A continuous-time system with transfer function \(H(s)\) that is identical in structure to the discrete-time system \(H[z]\) except that the delays in \(H[z]\) are replaced by elements that delay continuous-time signals.

delay element	Time domain	Transform
\(z\)-transform	\(\delta[n-1]\)	\(z^{-1}\)
Laplace transform	\(\delta(t-T)\)	\(e^{-sT}\)

	\(z\)-transform		Laplace transform
\(x[n]\)	\(X[z]=\sum_{n=0}^{\infty}x[n]z^{-n}\)	\(\bar{x}(t)=\sum_{n=0}^{\infty}x[n]\delta(t-nT)\)	\(\overline{X}(s)=\sum_{n=0}^{\infty}x[n]e^{-snT}\)
\(y[n]\)	\(Y[z]=\sum_{n=0}^{\infty}y[n]z^{-n}\)	\(\bar{y}(t)=\sum_{n=0}^{\infty}y[n]\delta(t-nT)\)	\(\overline{Y}(s)=\sum_{n=0}^{\infty}y[n]e^{-snT}\)
\(h[n]\)	\(H[z]=\sum_{n=0}^{\infty}h[n]z^{-n}\)	\(\bar{h}(t)=\sum_{n=0}^{\infty}h[n]\delta(t-nT)\)	\(\overline{H}(s)=\sum_{n=0}^{\infty}h[n]e^{-snT}\)
\(y[n]=x[n]*h[n]\)	\(Y[z]=X[z]H[z]\)	\(\bar{y}(t)=\bar{x}(t)*\bar{h}(t)\)	\(\overline{Y}(s)=\overline{X}(s)\overline{H}(s)\)

Therefore, we obtain

\[\begin{align} \sum_{n=0}^{\infty}y[n]z^{-n} &=\sum_{n=0}^{\infty}x[n]z^{-n}\cdot\sum_{n=0}^{\infty}h[n]z^{-n} \\ \sum_{n=0}^{\infty}y[n]e^{-snT} &=\sum_{n=0}^{\infty}x[n]e^{-snT}\cdot \sum_{n=0}^{\infty}h[n]e^{-snT} \end{align}\]
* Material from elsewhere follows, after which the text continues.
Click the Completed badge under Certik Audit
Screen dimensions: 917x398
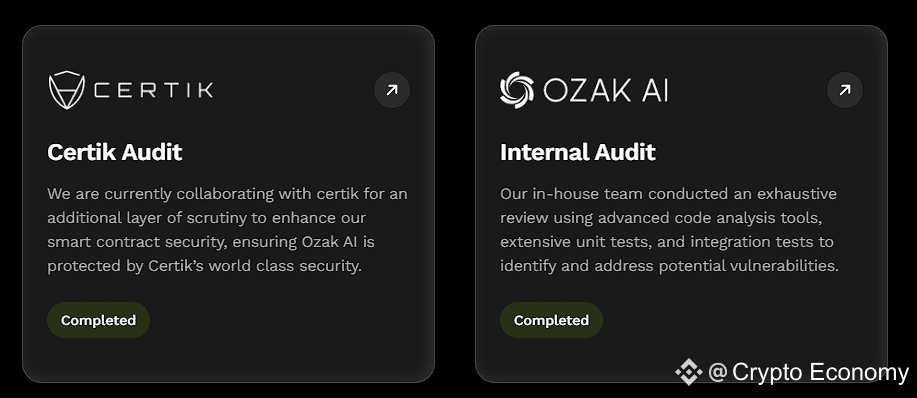point(98,320)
The \(z\)-transform of a sequence can be considered to be the Laplace transform of impulses sampled train with a change of variable \(z = e^{sT}\) or \(s = \frac{1}{T}\ln z\)

Note that the transformation \(z = e^{sT}\) transforms the imaginary axis in the \(s\) plane (\(s = j\omega\)) into a unit circle in the \(z\) plane (\(z = e^{sT} = e^{j\omega T}\), or \(|z| = 1\))

Note: \(\bar{h}(t)\) is the impulse sampled version of \(h(t)\)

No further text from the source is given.